Vestas Deutschland GmbH (Hamburg) had previously confirmed in response to the ballot that started on Tuesday that it had no intention of entering into collective bargaining with the union and instead only wanted to discuss pay issues with the works council. "Vestas firmly believes that freedom of decision with close involvement of the works council elected by Vestas employees has clear advantages over a collective agreement," said a spokesman.

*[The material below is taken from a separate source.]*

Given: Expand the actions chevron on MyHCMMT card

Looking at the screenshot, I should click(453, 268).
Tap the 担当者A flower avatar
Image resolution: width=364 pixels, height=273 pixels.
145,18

"We do not question the value of collective agreements, but we are firmly convinced that our approach of agreeing remuneration-related issues in trusting cooperation exclusively with our works council is in the best interests of all our employees and the company." The spokesman pointed out pointed out that Vestas had proposed an agreement to significantly increase the salaries of service employees. "However, after discussions with IG Metall, the works council decided not to sign the proposed agreement."

However, in Germany collective agreements are not a matter for works councils. "Remuneration and other working conditions that are regulated by a collective agreement or are usually regulated cannot be the subject of a works agreement," the Works Constitution Act expressly states.

IG Metall has long complained that many suppliers to the wind industry, such as machine builders, are traditionally subject to the collective wage agreement for the metal and electrical industry. In the case of manufacturers and in the service sector, however, the wind industry has so far largely refused to accept binding tariff rules.